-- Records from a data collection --
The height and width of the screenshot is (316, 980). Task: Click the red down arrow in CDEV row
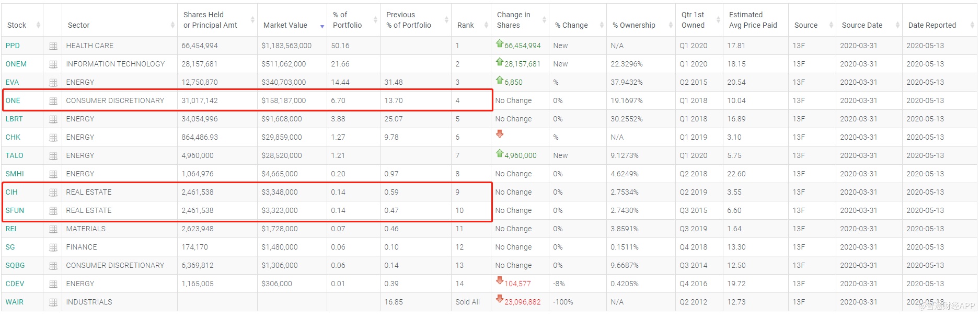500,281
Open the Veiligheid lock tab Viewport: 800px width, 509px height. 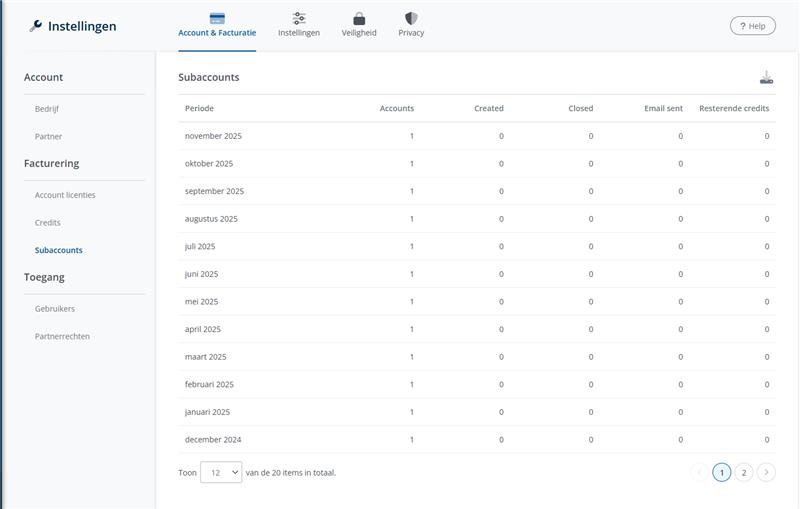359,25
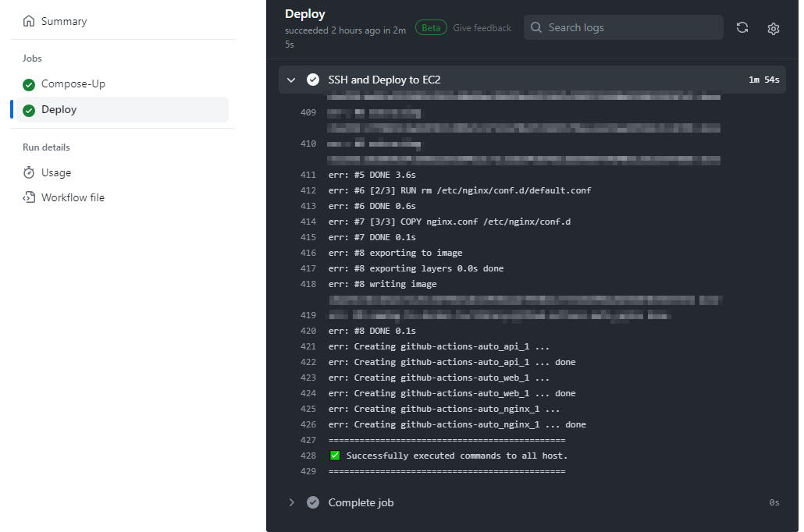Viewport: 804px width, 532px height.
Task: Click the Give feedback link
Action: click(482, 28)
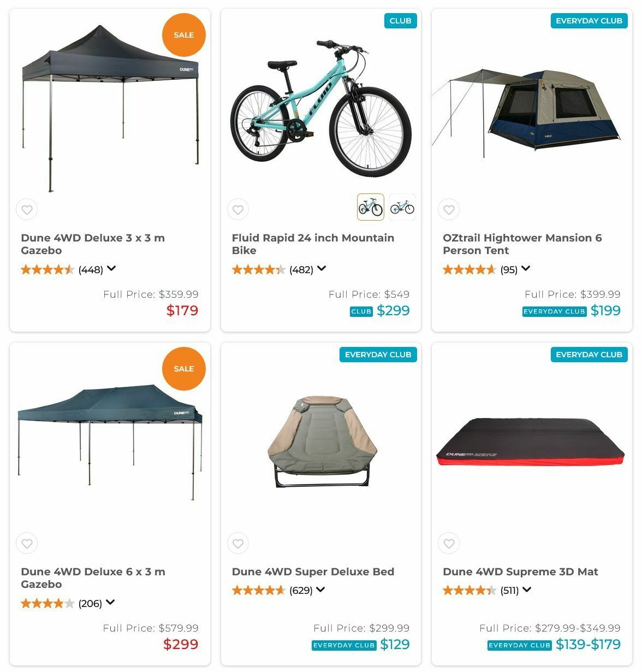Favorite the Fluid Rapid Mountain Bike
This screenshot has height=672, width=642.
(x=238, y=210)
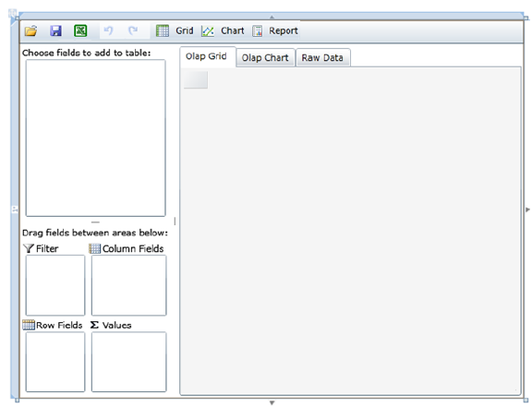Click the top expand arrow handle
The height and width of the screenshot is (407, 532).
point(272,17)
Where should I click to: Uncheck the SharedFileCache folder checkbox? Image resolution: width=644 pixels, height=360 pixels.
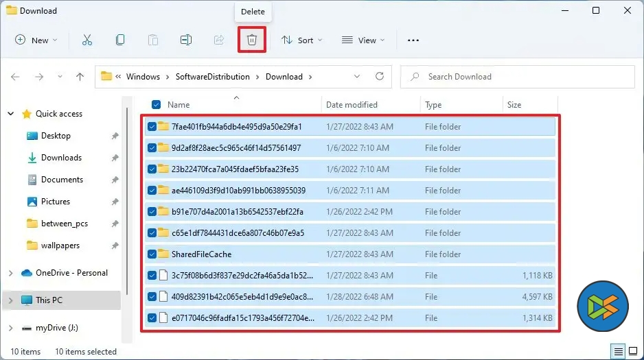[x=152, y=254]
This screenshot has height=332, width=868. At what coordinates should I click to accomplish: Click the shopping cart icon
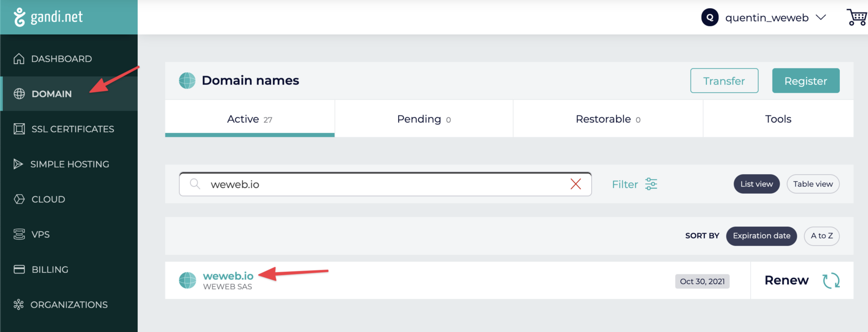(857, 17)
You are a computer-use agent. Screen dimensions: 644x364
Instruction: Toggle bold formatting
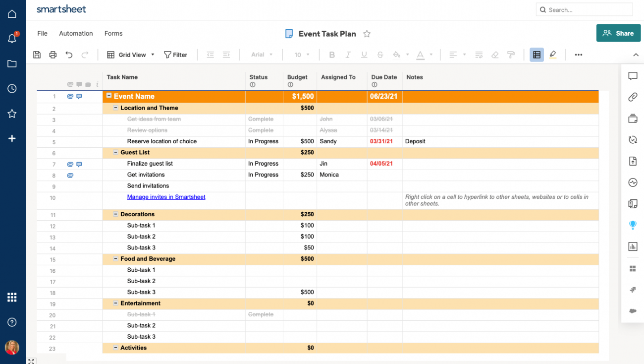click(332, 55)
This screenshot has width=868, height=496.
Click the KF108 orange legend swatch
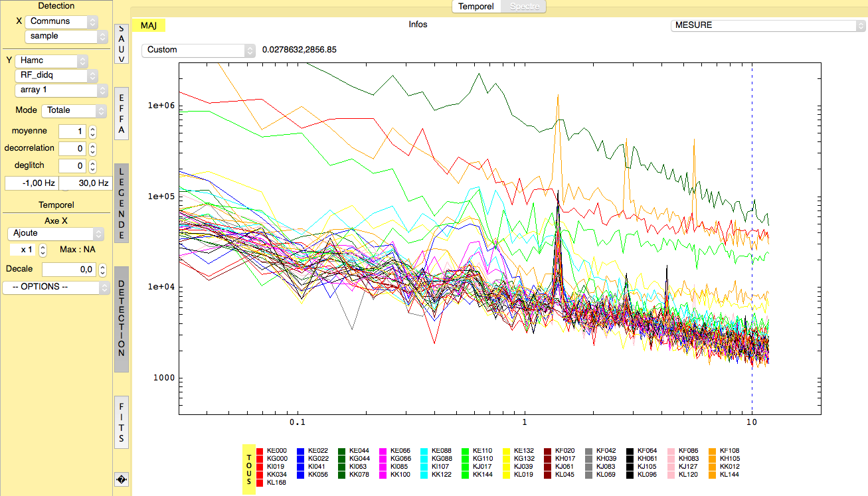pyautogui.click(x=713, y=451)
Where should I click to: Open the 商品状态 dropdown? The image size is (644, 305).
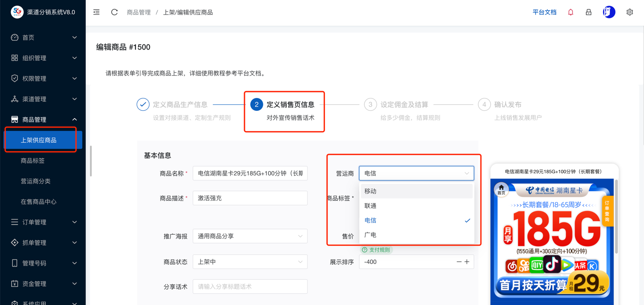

...

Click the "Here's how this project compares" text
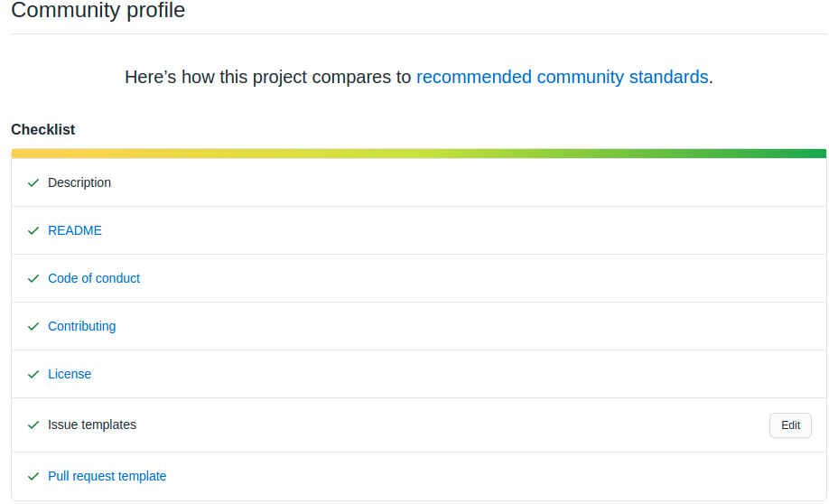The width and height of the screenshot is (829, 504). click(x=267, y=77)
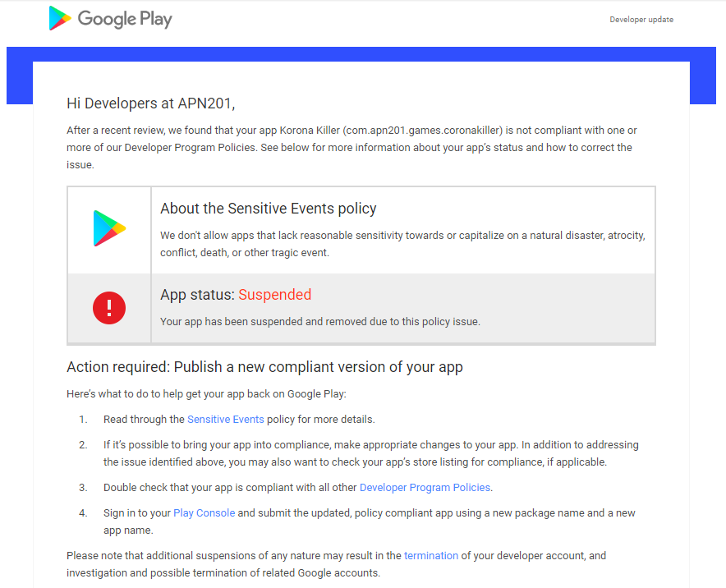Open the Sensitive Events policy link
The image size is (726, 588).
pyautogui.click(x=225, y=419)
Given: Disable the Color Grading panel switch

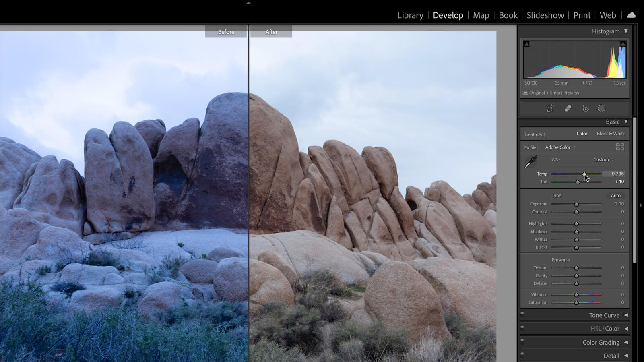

-- ABOUT THIS TASK --
Nothing but the lines above from the line with "Where should I click to: Uncheck" up to and including the line with "Where should I click to: Open" should be returned, exactly as written and without pictures.

-- RESULT OF THE TASK --
Where should I click to: Uncheck the SharedFileCache folder checkbox? Image resolution: width=644 pixels, height=360 pixels.
[x=152, y=254]
This screenshot has height=332, width=868. At what coordinates should I click to accomplish: Click the shopping cart icon
(857, 17)
You are a computer-use agent. Screen dimensions: 644x364
Instruction: Toggle bold formatting
click(332, 55)
This screenshot has width=868, height=496.
Click the KF108 orange legend swatch
pyautogui.click(x=713, y=451)
Where should I click to: Open the 商品状态 dropdown? The image size is (644, 305).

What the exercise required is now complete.